Selected laboratory results

Actual value Reference range
Testosterone (nmol/l) 6.1 0.5–2.6
Free testosterone (pmol/l) 13.7 0.2–8.9
Androstendione (nmol/l) 9.0 1.6–9.3
Sulfated dehydroepiandrostendione (μmol/l) 5.3 1.2–7.3
LH (U/l) 20.9 n.d.
FSH (U/l) 4.8 n.d.
17 beta estradiol (pmol/l) 144 n.d.
Prolactin (μg/l) 22.9 3.9–29.5
ACTH (pmol/l) 7.8 2.6–10.1
TSH (mU/l) 0.59 0.27–4.2
17 hydroxyprogesterone (nmol/l) 11.6 n.d.
Cortisol (nmol/l) 272 119–618
IGF 1 (ng/ml) 201 109–324
Iron (μmol/l) 10.3 4.1–29.5
Ferritin (μg/l) 272.1 15–150

We initiated a combined estrogen–progestin therapy that improved hirsutism, reversed alopecia and resulted in regular menstrual bleeding. Since ESRD per se is associated with a low rate of conception and a high rate of spontaneous abortion we discouraged the patient to initiate a treatment with clomiphene citrate that induces ovulation and was shown to increase pregnancy rates in patients with PCOS [6]. However, clomiphene might be a treatment option after successful renal transplantation.

Discussion

About 30% of women will suffer from hair loss throughout their lifetime [1]. The two major forms of alopecia are scarring and nonscarring. Our patient had nonscarring alopecia that excludes diseases such as lupus erythematodes or lichen planus as underlying causes. Data about uraemia- and dialysis-related alopecia are limited. It might be associated with malnutrition—especially iron and zinc deficiency, anticoagulation with heparin during haemodialysis or in response to a major illness. However, affected women typically show telogen effluvium that abruptly begins ∼3 months after the trigger event and is characterized by diffuse and prominent shedding [1]. Our patient neither reported a major illness nor received heparin or had nutritional deficiency. The distribution of hair loss made other forms of nonscarring alopecia such as alopecia areata, tinea capitis or traumatic alopecia unlikely. Female-pattern alopecia is the most common form of alopecia; the causative conditions often remain uncertain.

The prominent finding in our patient was the female pattern of hair loss in combination with hirsutism and amenorrhea that indicated androgen excess. However, it should be considered that the majority of premenopausal women with ESRD and long-term dialysis experience anovulation, often associated with oligo- or amenorrhea [7,8]. Furthermore, hirsutism affects ∼10% of women of reproductive age and is often idiopathic [9]. Uraemia-related amenorrhea is typically associated with supranormal LH levels and an increased LH/FSH ratio but normal testosterone and estradiol levels [8].
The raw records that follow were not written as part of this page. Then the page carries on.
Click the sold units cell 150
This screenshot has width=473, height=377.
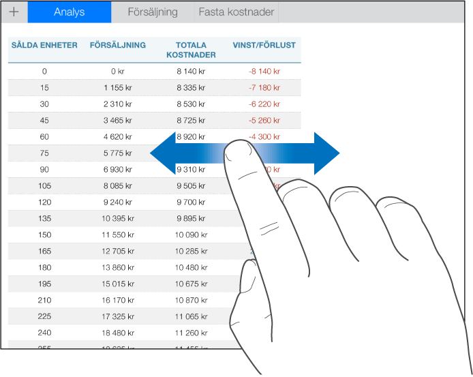[x=44, y=235]
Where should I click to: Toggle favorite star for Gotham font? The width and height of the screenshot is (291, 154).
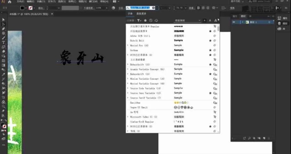point(210,50)
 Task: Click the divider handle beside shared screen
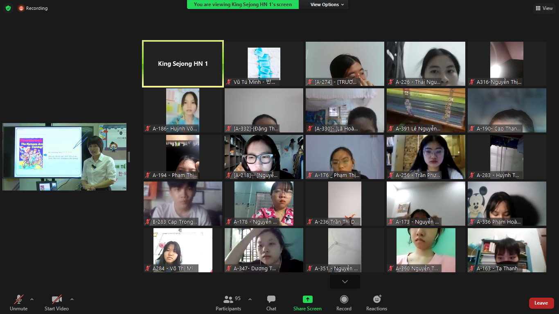tap(129, 157)

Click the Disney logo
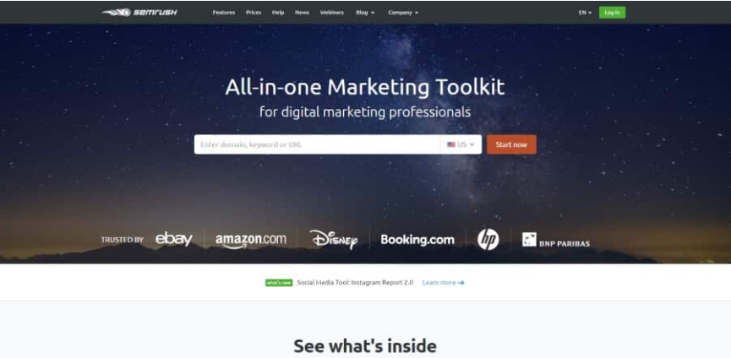(x=333, y=239)
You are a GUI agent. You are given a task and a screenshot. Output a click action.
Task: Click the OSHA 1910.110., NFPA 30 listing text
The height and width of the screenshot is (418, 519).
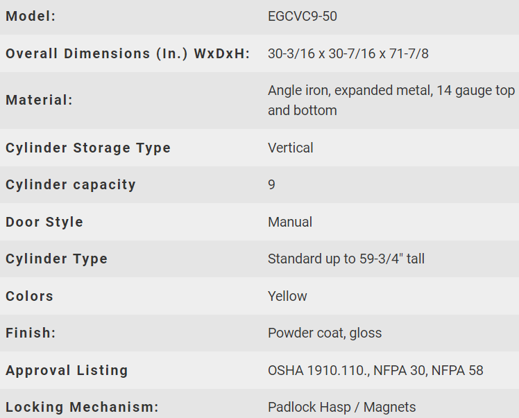coord(375,370)
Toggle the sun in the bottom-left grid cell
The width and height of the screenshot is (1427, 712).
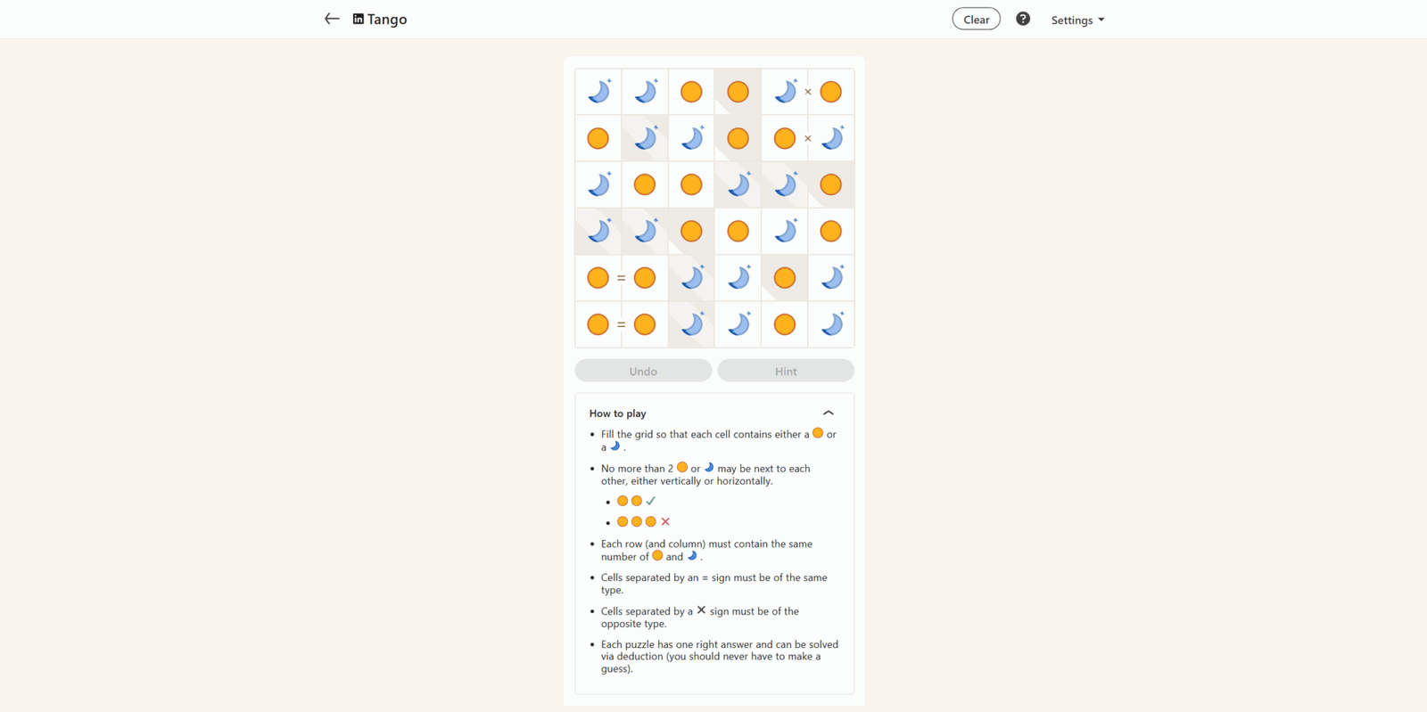pos(598,324)
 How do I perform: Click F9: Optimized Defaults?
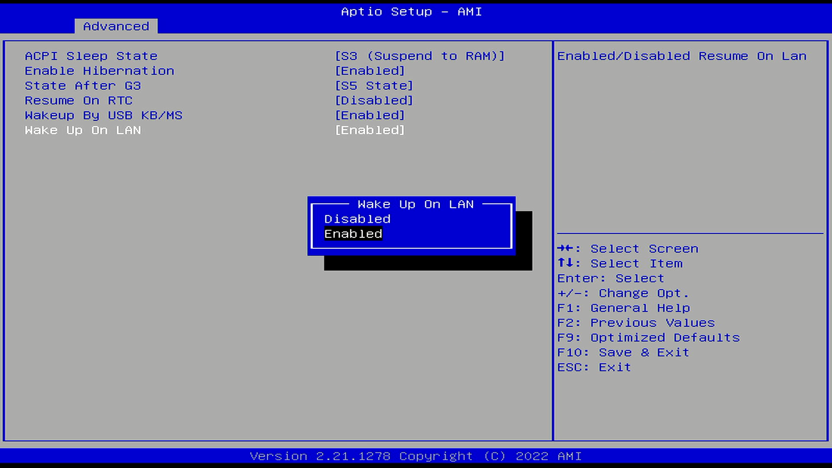pos(648,338)
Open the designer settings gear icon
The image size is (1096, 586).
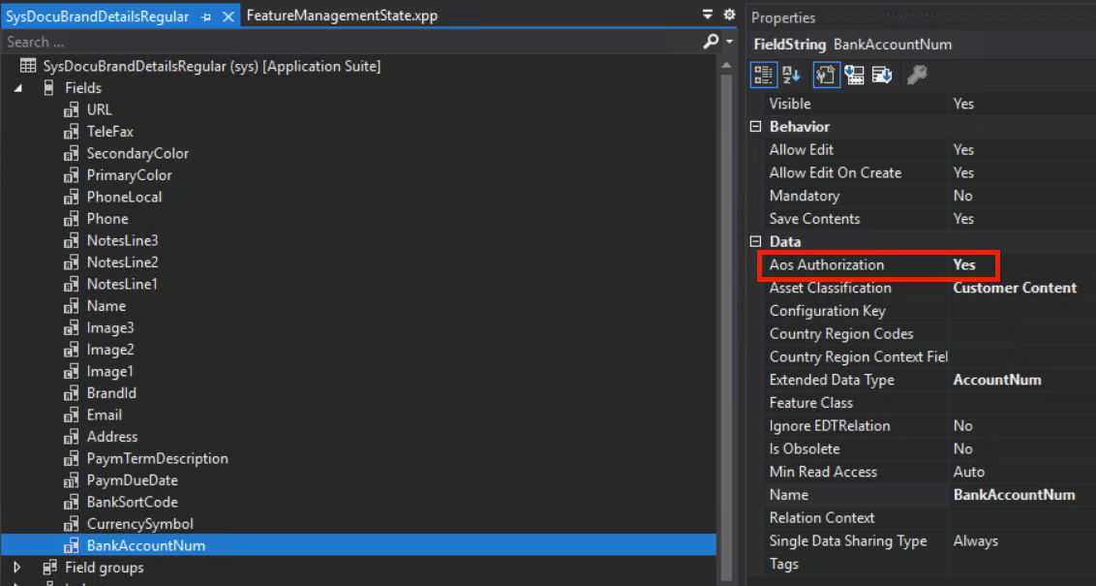point(729,15)
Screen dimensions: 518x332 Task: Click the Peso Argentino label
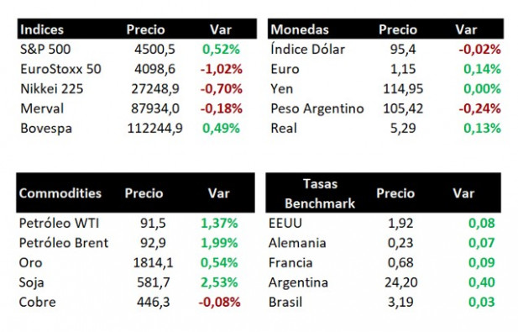317,108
Symptoms of PCOS usually become evident around menarche yet a later onset may occur [3]. Our patient reported the intake of an estrogen–progestin contraceptive since the age of 16. This suppressed ovarian androgen excess and might have prevented the development of hirsutism and alopecia at an earlier date.

Treatment options for PCOS in general include control of hyperandrogenism, treatment of metabolic abnormalities and management of oligomenorrhea [3]. The latter condition might be associated with endometrial hyperplasia and an increased risk of endometrial carcinoma. The estrogen–progestin combination as used in the present case is a very potent treatment for hirsutism, alopecia and the restoration of regular menstrual bleeding. However, this treatment is controversial due to its adverse metabolic effects, e.g. deterioration of insulin resistance [3]. There are currently no data available about possible cardiovascular complications after long-term treatment.

The best therapy for metabolic abnormalities in PCOS is lifestyle modification that includes the increase of physical activity and-–if necessary–-the induction of a diet. Recent data demonstrated favourable effects of metformin for women with PCOS. In addition to the improvement of glucose tolerance, metformin reduced serum androgen levels and improved menstrual cyclicity [10]. Thiazolidinediones might serve as an alternative therapeutic option if metformin is contraindicated (as in ESRD). However, their known spectrum of side effects—as the paucity of data about long-term effects available–-discourages most physicians from its use in PCOS.

Conflict of interest statement. None declared.